- **TASK STATEMENT**
From the first line to the last, please write out the data exactly.

Stored records
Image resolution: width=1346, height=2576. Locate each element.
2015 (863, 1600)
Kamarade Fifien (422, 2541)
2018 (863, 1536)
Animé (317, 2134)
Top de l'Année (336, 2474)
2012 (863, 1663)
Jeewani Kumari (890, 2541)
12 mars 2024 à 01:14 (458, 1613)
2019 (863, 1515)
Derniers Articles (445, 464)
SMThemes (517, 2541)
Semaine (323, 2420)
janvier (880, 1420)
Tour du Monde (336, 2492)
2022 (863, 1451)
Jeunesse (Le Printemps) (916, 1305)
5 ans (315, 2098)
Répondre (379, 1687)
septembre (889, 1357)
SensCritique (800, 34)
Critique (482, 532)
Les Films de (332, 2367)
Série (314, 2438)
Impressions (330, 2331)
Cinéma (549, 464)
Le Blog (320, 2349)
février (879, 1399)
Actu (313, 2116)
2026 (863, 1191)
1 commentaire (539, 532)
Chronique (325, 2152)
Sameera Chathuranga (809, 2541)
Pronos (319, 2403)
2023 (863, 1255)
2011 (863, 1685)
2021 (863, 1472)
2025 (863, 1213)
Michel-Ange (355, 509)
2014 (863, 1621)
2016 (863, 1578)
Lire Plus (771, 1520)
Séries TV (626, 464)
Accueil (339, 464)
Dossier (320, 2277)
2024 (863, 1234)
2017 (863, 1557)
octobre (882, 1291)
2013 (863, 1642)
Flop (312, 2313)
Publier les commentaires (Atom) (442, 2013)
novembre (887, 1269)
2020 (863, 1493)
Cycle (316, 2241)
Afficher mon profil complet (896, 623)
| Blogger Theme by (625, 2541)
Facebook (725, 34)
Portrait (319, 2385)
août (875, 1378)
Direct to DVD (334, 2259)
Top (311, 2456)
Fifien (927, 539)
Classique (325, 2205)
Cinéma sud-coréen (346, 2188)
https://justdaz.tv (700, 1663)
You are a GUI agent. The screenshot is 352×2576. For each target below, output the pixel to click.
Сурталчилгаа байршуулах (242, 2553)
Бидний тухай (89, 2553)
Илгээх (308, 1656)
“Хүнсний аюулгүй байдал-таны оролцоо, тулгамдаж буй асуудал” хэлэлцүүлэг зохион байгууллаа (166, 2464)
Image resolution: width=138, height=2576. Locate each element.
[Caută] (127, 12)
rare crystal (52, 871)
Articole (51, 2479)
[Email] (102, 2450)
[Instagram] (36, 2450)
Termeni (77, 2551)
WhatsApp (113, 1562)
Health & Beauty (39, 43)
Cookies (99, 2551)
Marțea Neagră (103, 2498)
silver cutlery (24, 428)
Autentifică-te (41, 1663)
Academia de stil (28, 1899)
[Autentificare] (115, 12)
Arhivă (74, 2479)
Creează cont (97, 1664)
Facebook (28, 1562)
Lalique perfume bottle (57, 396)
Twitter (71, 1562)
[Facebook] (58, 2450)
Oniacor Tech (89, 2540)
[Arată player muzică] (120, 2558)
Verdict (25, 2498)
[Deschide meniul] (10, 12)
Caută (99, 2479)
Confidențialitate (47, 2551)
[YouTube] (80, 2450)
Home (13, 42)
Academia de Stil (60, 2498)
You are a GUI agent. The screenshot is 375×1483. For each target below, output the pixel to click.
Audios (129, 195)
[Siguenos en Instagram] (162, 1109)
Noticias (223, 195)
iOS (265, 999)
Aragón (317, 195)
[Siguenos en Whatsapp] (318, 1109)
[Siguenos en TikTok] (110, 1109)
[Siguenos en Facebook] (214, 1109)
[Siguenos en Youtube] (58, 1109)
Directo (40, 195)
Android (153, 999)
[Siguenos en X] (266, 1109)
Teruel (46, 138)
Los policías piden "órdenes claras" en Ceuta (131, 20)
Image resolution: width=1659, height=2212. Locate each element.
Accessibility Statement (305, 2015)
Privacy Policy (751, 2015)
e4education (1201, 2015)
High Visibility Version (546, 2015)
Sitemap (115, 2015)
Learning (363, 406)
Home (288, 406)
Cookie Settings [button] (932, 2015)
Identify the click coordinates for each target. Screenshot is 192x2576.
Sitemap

- **PROBLEM SOLUTION**
Image resolution: width=1346, height=2576. Locate each element.
2015 (863, 1600)
Kamarade Fifien (422, 2541)
2018 (863, 1536)
Animé (317, 2134)
Top de l'Année (336, 2474)
2012 (863, 1663)
Jeewani Kumari (890, 2541)
12 mars 2024 à 01:14 (458, 1613)
2019 (863, 1515)
Derniers Articles (445, 464)
SMThemes (517, 2541)
Semaine (323, 2420)
janvier (880, 1420)
Tour du Monde (336, 2492)
2022 (863, 1451)
Jeunesse (Le Printemps) (916, 1305)
5 ans (315, 2098)
Répondre (379, 1687)
septembre (889, 1357)
SensCritique (800, 34)
Critique (482, 532)
Les Films de (332, 2367)
Série (314, 2438)
Impressions (330, 2331)
Cinéma (549, 464)
Le Blog (320, 2349)
février (879, 1399)
Actu (313, 2116)
2026 (863, 1191)
1 commentaire (539, 532)
Chronique (325, 2152)
Sameera Chathuranga (809, 2541)
Pronos (319, 2403)
2023 (863, 1255)
2011 (863, 1685)
2021 (863, 1472)
2025 (863, 1213)
Michel-Ange (355, 509)
2014 (863, 1621)
2016 (863, 1578)
Lire Plus (771, 1520)
Séries TV (626, 464)
Accueil (339, 464)
Dossier (320, 2277)
2024 (863, 1234)
2017 (863, 1557)
octobre (882, 1291)
2013 (863, 1642)
Flop (312, 2313)
Publier les commentaires (Atom) (442, 2013)
novembre (887, 1269)
2020 (863, 1493)
Cycle (316, 2241)
Afficher mon profil complet (896, 623)
| Blogger Theme by (625, 2541)
Facebook (725, 34)
Portrait (319, 2385)
août (875, 1378)
Direct to DVD (334, 2259)
Top (311, 2456)
Fifien (927, 539)
Classique (325, 2205)
Cinéma sud-coréen (346, 2188)
https://justdaz.tv (700, 1663)
You are a GUI agent. The screenshot is 352×2576. For each target below, output the pixel to click.
Сурталчилгаа байршуулах (242, 2553)
Бидний тухай (89, 2553)
Илгээх (308, 1656)
“Хүнсний аюулгүй байдал-таны оролцоо, тулгамдаж буй асуудал” хэлэлцүүлэг зохион байгууллаа (166, 2464)
Image resolution: width=138, height=2576. Locate each element.
[Caută] (127, 12)
rare crystal (52, 871)
Articole (51, 2479)
[Email] (102, 2450)
[Instagram] (36, 2450)
Termeni (77, 2551)
WhatsApp (113, 1562)
Health & Beauty (39, 43)
Cookies (99, 2551)
Marțea Neagră (103, 2498)
silver cutlery (24, 428)
Autentifică-te (41, 1663)
Academia de stil (28, 1899)
[Autentificare] (115, 12)
Arhivă (74, 2479)
Creează cont (97, 1664)
Facebook (28, 1562)
Lalique perfume bottle (57, 396)
Twitter (71, 1562)
[Facebook] (58, 2450)
Oniacor Tech (89, 2540)
[Arată player muzică] (120, 2558)
Verdict (25, 2498)
[Deschide meniul] (10, 12)
Caută (99, 2479)
Confidențialitate (47, 2551)
[YouTube] (80, 2450)
Home (13, 42)
Academia de Stil (60, 2498)
You are a GUI agent. The screenshot is 375×1483. For each target below, output the pixel to click.
Audios (129, 195)
[Siguenos en Instagram] (162, 1109)
Noticias (223, 195)
iOS (265, 999)
Aragón (317, 195)
[Siguenos en Whatsapp] (318, 1109)
[Siguenos en TikTok] (110, 1109)
[Siguenos en Facebook] (214, 1109)
[Siguenos en Youtube] (58, 1109)
Directo (40, 195)
Android (153, 999)
[Siguenos en X] (266, 1109)
Teruel (46, 138)
Los policías piden "órdenes claras" en Ceuta (131, 20)
Image resolution: width=1659, height=2212. Locate each element.
Accessibility Statement (305, 2015)
Privacy Policy (751, 2015)
e4education (1201, 2015)
High Visibility Version (546, 2015)
Sitemap (115, 2015)
Learning (363, 406)
Home (288, 406)
Cookie Settings [button] (932, 2015)
Identify the click coordinates for each target. Screenshot is 192x2576.
Sitemap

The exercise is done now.